Alla faccia delle banalizzazioni tipo crediti, debiti, come se i pensieri si possano pesare un tanto al chilo. Per carità, liberiamo i giovani da queste idiozie, che spazino dove vogliono. Il futuro dimostrerà il valore di quelle peregrinazioni.
Carlo Sini, a cui devo l'ingresso nel pensiero, non solo filosofico, era il mio parametro. Di là, come si fa da ragazzi, giudicavo tutto. Sentì, e vado a memoria, Salvatore Natoli che commentava Foucault, Massimo Cacciari sulla Teologia platonica di Proclo; su tutti, lo stesso Sini, nel 1998, sull'Etica di Spinoza. Quando una semplice conferenza può cambiarti la vita.
La Casa della Cultura si rianimò ben presto grazie al lavoro di Ferruccio Capelli, che a Papi è stato legatissimo e a cui ha sempre riservato il dovuto omaggio. Se teoreticamente ci sono state, probabilmente, menti più sistematiche (diceva a Sini che se fosse stato un autore sistematico sarebbe stato lui), davvero in pochi hanno saputo interpretare con simile acume il crinale politico-filosofico, forte com'era della sua attività parlamentare, da socialista lombardiano prima da indipendente nel Pci poi, e dei suoi studi marxisti ed hegeliani.
Una piramide nel deserto
Se penso al chiacchiericcio intellettuale attuale, anzitutto il mio, mi viene da sorridere al cospetto di una simile formazione che aveva la solidità di una piramide nel deserto. Impossibile immaginare oggi simili scenari, troppo diverso il tempo, troppo distanti le epoche. Pessimista sul futuro, mai l'ho sentito cedere a nostalgismi di sorta. La crisi aveva sempre ragioni strutturali, in qualche modo era inscritta nei fatti.
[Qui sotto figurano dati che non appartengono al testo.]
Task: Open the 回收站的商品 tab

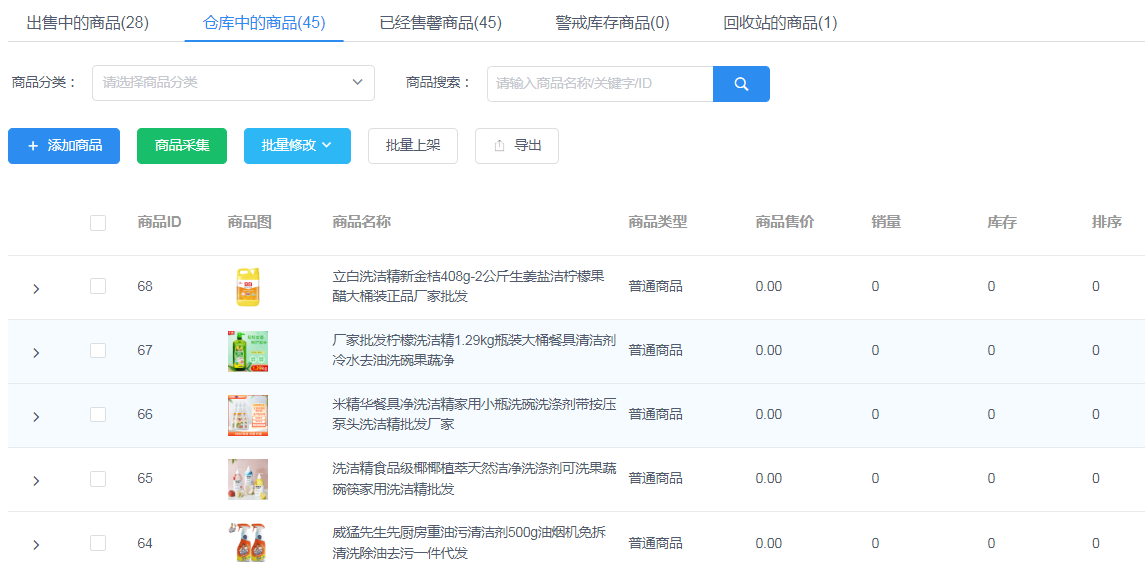Action: tap(780, 23)
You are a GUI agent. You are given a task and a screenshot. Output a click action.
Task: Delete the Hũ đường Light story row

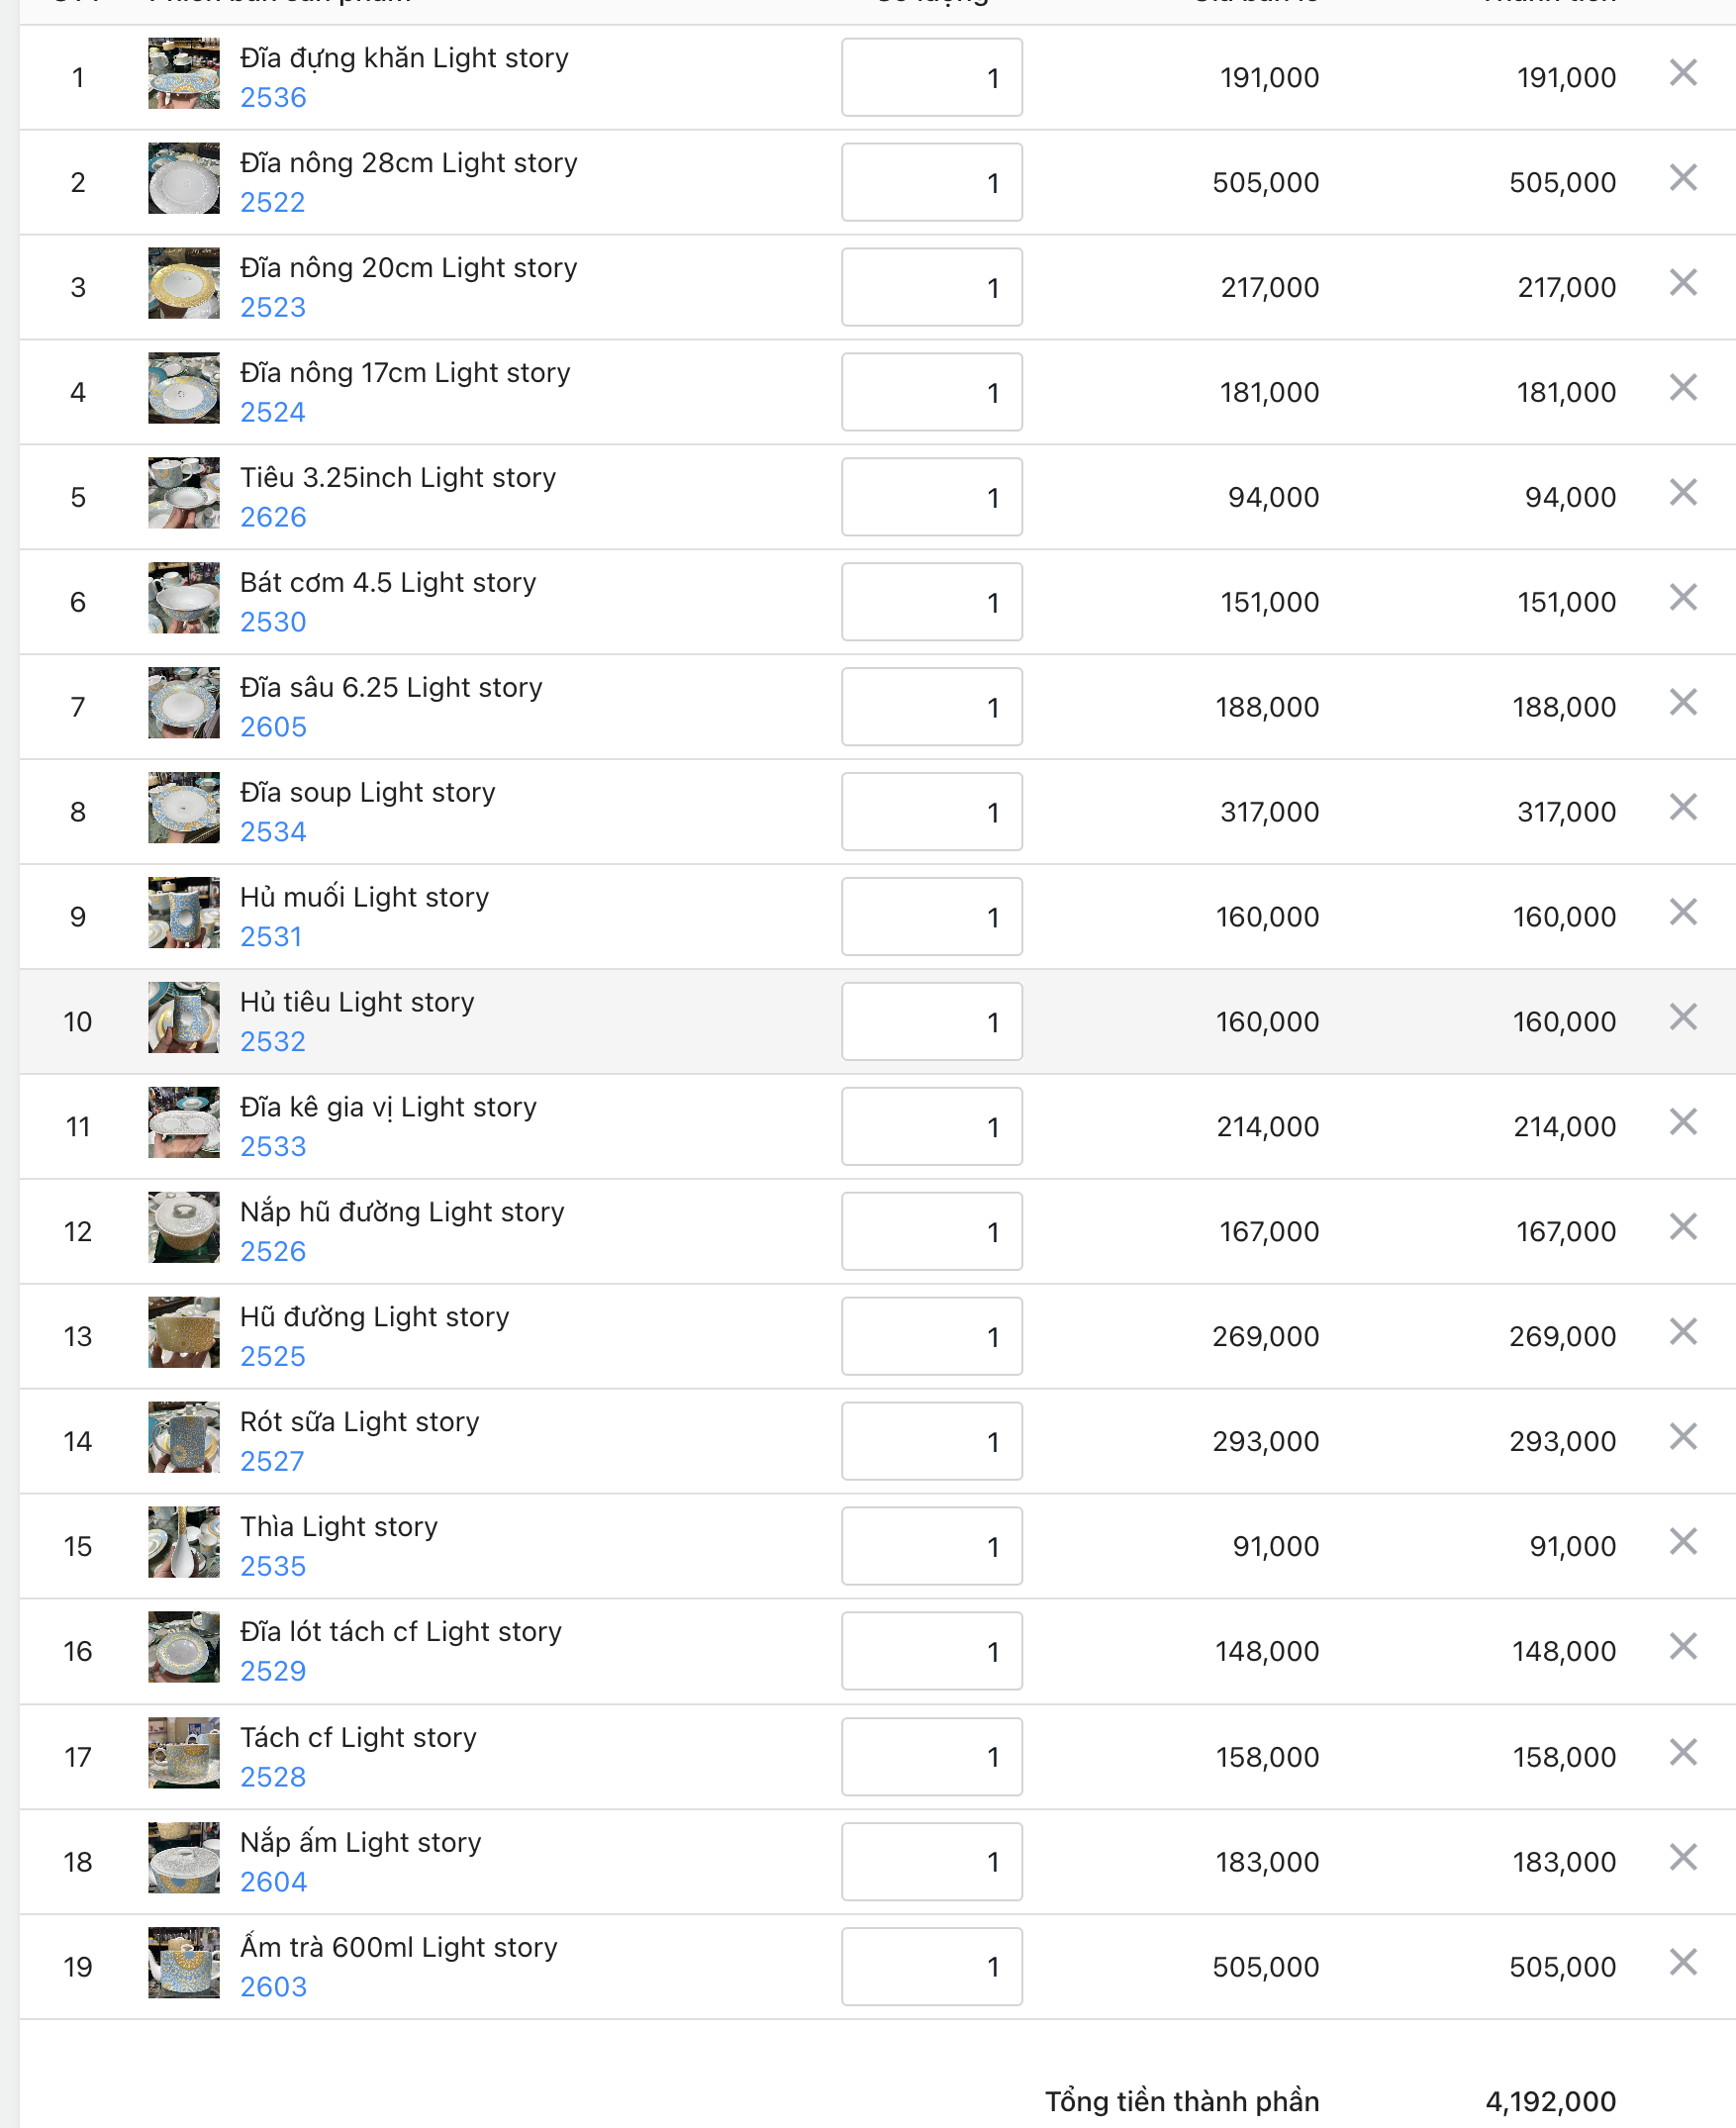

In pochi, per me solo Croce, hanno avuto la stessa prosa letteraria-filosofica.
Nei suoi scritti i concetti si costruivano a partire dalla vita, come da lezione del suo maestro Antonio Banfi. Se qualcuno ne volesse un esempio, legga il suo fondamentale La scuola di Milano: Banfi, Cantoni, Paci, Preti (1990). Ma fu grande interprete, oltre che dei tedeschi, di Bruno. Sempre ai suoi incontri devo la conoscenza di Nuccio Ordine, tra i massimi studiosi di Bruno contemporanei, che omaggiò Papi con una nuova pubblicazione del suo Antropologia e civiltà nel pensiero di Giordano Bruno. Perdiamo, a suo modo, un grande. Perdiamo, pian piano, una stagione davvero di un altro tempo.
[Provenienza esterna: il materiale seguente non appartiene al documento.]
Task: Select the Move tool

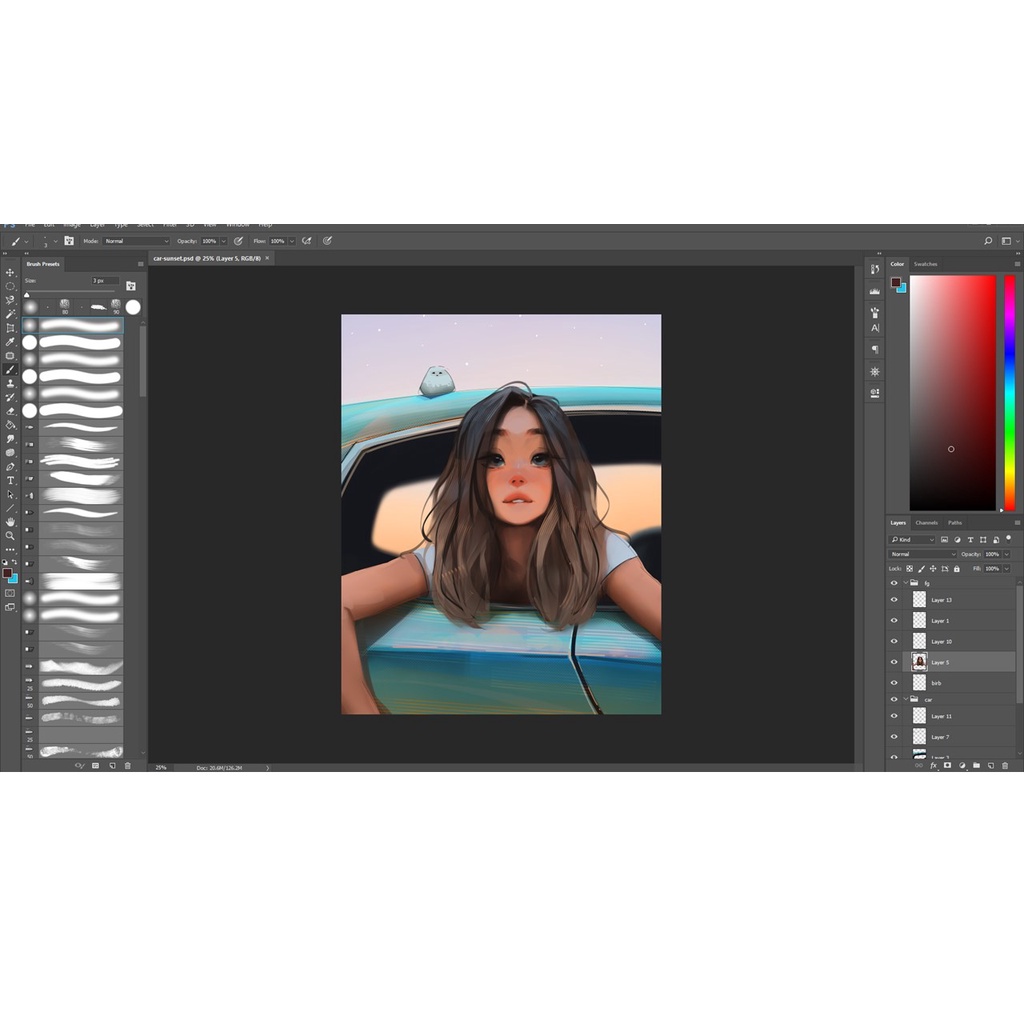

Piango a vedere com’è ridotta oggi la filosofia della sua città, che fu polo filosofico di livello europeo, con una scuola che nulla aveva da invidiare ai grandi francesi, con cui, tra l'altro, i rapporti erano intensi. Tanti i suoi allievi, tante le sue allieve. Ancor di più, tanti coloro che si sono formati nei luoghi culturali da lui custoditi con impegno e amore. Io fui uno di quelli. In ebraico si dice zikronò le berachà, il suo ricordo sia di benedizione.